Esteve Terrús, pintor paisajista de la villa vecina de Elna, había dejado atrás la etapa de París para regresar al país y consagrarse plenamente a su pintura, la cual ejerció una influencia entre los primeros fauves. Henri Matisse entró en contacto con Terrús aquel verano de 1905 para que le presentase en Banyuls al escultor Aristides Maillol, quien le condujo a casa de Georges-Daniel de Monfreid, en Cornellà de Conflent, donde pudo contemplar las telas dejadas en depósito por Gauguin a su amigo antes de emigrar a la Polinesia. Bajo el efecto de aquella visita, Matisse pintó Ventana abierta sobre el puerto de Collioure. Tras la estela de los fauves, el pueblo de pescadores se convirtió en punto de confluencia de pintores. Ahora ya no tiene pescadores ni pintores, los turistas lo llenan todo en plena temporada. 
Fuera de ese período de saturación, cuando en otoño e invierno sopla la tramontana, Collioure ofrece una quietud casi tibetana y permite respirar el silencio como un botín de gloria. El ingeniero militar de Luis XIV, Sebastián Vauban, dio el actual aspecto a la mole del castillo real, igual como mandó construir el fuerte Mirador y el de San Telmo que hoy dominan la silueta del puerto, un caso singular de pueblo medieval no marcado en su fisonomía marítima por las modernas construcciones caniculares. 
La fortificación del puerto de Collioure era ya un hecho misteriosamente inerte cuando en 1885 el pintor y navegante Paul Signac, obsesionado por plasmar los efectos de la luz sobre la lámina del mar, descubrió la perfecta curva de su anfiteatro natural. Matisse y Derain siguieron aquellos mismos pasos. Hoy los cuadros de Signac con el viejo faro de piedra plantado en el mar que sirve de campanario a la iglesia parroquial se contemplan en el Metropolitan Museum de Nueva York, así como los de Matisse Ventana en Collioure en la National Gallery de Washington o Los tejados de Collioure en el Hermitage de San Petersburgo. 

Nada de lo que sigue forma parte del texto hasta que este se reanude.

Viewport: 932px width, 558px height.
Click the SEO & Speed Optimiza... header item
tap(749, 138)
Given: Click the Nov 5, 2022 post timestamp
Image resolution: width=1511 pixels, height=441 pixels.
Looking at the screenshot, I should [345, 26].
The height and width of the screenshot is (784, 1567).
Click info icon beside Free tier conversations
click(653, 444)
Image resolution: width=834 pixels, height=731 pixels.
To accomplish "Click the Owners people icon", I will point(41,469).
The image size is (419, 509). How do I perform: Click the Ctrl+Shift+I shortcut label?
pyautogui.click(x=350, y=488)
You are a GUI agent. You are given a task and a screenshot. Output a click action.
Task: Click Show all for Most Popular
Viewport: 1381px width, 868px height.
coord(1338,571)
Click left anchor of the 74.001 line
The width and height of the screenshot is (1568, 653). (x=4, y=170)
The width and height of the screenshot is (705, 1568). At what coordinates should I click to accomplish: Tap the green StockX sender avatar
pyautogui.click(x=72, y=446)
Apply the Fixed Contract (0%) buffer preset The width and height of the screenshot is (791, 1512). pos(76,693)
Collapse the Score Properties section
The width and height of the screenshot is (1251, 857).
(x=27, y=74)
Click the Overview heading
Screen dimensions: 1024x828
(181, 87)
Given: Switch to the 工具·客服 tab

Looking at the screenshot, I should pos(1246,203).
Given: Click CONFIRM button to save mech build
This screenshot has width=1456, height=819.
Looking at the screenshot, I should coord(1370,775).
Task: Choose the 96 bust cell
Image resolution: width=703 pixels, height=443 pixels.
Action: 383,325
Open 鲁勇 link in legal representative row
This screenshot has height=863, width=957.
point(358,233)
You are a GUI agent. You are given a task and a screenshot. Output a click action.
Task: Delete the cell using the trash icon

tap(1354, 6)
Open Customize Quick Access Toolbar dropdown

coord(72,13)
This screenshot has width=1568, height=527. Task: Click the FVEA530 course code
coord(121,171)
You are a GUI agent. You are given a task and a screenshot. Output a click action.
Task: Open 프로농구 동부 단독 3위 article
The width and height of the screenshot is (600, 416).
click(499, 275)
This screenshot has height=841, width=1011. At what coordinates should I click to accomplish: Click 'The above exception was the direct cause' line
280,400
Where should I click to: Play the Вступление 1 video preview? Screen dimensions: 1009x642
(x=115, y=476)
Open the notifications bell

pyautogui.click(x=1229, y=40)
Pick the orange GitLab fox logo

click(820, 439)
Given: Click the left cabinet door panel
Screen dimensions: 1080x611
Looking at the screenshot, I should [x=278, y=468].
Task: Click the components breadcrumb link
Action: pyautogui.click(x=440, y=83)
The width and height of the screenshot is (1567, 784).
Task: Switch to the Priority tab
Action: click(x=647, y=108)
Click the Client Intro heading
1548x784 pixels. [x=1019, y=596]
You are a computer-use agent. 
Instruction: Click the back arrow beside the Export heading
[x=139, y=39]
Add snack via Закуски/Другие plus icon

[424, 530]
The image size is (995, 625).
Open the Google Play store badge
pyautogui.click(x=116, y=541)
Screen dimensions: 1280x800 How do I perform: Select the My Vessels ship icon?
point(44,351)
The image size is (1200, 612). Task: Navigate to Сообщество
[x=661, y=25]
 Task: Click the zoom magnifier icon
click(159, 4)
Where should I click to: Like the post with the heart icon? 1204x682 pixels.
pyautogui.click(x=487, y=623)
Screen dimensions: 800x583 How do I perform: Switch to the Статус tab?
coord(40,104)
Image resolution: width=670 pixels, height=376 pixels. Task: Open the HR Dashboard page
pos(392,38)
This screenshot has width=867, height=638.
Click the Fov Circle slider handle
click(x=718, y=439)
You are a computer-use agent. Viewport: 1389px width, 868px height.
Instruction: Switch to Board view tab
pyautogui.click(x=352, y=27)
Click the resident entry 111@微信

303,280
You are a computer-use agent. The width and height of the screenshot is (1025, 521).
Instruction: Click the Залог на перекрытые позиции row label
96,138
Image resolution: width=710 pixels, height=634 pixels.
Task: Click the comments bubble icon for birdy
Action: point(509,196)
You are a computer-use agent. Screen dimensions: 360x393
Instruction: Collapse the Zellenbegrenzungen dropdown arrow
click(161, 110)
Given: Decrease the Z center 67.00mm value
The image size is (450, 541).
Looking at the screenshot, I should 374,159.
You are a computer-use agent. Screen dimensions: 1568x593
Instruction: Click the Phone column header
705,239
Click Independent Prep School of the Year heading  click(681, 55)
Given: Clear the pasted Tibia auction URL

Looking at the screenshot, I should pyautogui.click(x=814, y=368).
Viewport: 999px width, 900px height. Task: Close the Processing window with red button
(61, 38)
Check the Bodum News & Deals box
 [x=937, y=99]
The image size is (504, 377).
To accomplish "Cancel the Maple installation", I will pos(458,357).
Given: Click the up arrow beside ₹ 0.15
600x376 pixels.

La luz que les sedujo  sigue ahí, modelada al buril por la armonía de colores puros: la oscura geología de la pizarra, el azul cobalto del mar, el brillo rojizo de las tejas, el verde titilante de las parras, el choque de los rayos de sol contra la cúpula rosada del campanario fálico y la cumbre nevada del Canigó. El ingrediente desaparecido es la pincelada de blanco crudo que ponían las flameantes velas latinas, enarboladas como gallardetes por el centenar de barcas de pesca que faenaban menos de un siglo atrás. Cuando zarpaban al atardecer hacia mar abierto, constituían una de las comitivas más elegantes de la vieja civilización mediterránea. También se ha evaporado el penetrante aroma de la salazón de anchoas que daba mordiente y malicia al aire de Collioure. 
Pero cuando entra la tramontana y la insolación del verano ya no aturde ni diluye el contorno de las formas, el viejo paisaje catalán de Collioure aun se alza de puntillas, trata de tu a tu con el horizonte y levanta la falda a les vaguedades e indecisiones con la misma intensidad que sedujo a los fauves aquí, no en la Costa Azul.